En San José de Ávila surgió una «estética» teresiana, una manera de mirar el mundo y de representarlo. Santa Teresa proviene de la Encarnación, monasterio construido en las afueras de la ciudad con numerosas dependencias en torno a un claustro monumental, con una Iglesia capaz de albergar a muchos feligreses y con varios edificios alrededor del núcleo central para acoger a los capellanes, la servidumbre, los pajares, los animales de labranza...

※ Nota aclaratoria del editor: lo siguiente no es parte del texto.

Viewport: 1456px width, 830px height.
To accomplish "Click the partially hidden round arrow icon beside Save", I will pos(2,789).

Los monasterios tradicionales, con sus sólidos edificios, servían para recordar al mundo los valores que permanecen para siempre. Si, además, se encontraban alejados de las ciudades, invitaban a abandonar los bienes de este mundo para buscar los del cielo.

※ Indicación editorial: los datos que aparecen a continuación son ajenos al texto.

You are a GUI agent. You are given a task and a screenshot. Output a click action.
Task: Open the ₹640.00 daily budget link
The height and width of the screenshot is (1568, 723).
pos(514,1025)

S. José será distinto: surgirá como una casa más en medio de un barrio bullicioso. La capilla será una habitación pequeña y recogida, como un nuevo «portalico de Belén», dirá ella. Por supuesto que no necesitan torre, sino que les basta con una campanilla colgada del muro, para llamar a la oración.
La casa de Teresa recuerda a la sociedad de su tiempo que Dios «ha puesto su morada entre nosotros» y que permanece siempre a nuestro lado «ayudándonos en lo interior y exterior».
Ella, que quería que sus monjas encontraran a Dios no solo en el templo, sino también «entre los pucheros» y en las demás actividades cotidianas, quiere que la población sienta a sus monjas vecinas, cercanas. Por eso, la misma arquitectura conventual no se diferenciaba mucho de la de las casas de alrededor.
La cocina, las celdas y las demás dependencias conventuales serán austeras y funcionales: paredes encaladas, pisos de baldosas de barro, vigas de madera sin decorar, una cruz desnuda en la pared, un poyo junto a la ventana para escribir, un candil, los útiles de trabajo (rueca, agujas de bordar, etc.) y un cántaro de agua para asearse. En los lugares comunes se colocarán algunos cuadros e imágenes en los que se busca que despierten la devoción por encima del valor artístico o económico.
Para producir verduras y frutas y para procurar esparcimiento a las hermanas, se cuidará la huerta, en la que también se plantarán algunas flores junto al arroyo y se construirán unas pequeñas ermitas para el retiro personal. Todo sencillo y humilde, dirigido a la búsqueda de la belleza interior, la única que perdura en el tiempo.
Los muebles y los cacharros de la cocina son de materiales humildes: tinajas, cazos, ollas, cazuelas, palas, cucharas y morteros de madera, cobre, barro y esparto, como eran humildes los ingredientes con los que se preparaba el alimento de cada día: cereales, legumbres y verduras, principalmente, a los que se añadían algunas frutas de estación, frutos secos, pescados, huevos y lácteos en las grandes ocasiones. El vino, las aves y la carne se reservaban para las enfermas. Algunos cuencos de barro o cristal servían para conservar aceites y sebos, vinagres, hierbas y especias con las que dar sabor a los guisos, que la austeridad no está reñida con el buen gusto.
El refectorio está presidido por una gran cruz, a cuyos lados tradicionalmente se colocaban dos carteles que decían: «Ad mensam sicut ad crucem», el uno, y «Ad crucem sicut ad mensam», el otro. Es decir, que hay que ir «a la mesa como a la Cruz» (con moderación y recogimiento) y «a la Cruz como a la mesa» (con alegría).
Ordinariamente las comidas se toman en silencio, mientras una religiosa lee textos de la Sagrada Escritura o de autores espirituales, para que se alimenten al mismo tiempo el cuerpo y el alma.
Antiguamente era común que una calavera presidiera la mesa principal, como recuerdo de la fugacidad de la vida, el tradicional «memento mori».
Texto tomado de la presentación que escribí el año 2015 para el libro «San José de Cuenca. Tras las huellas de Teresa», 36ss.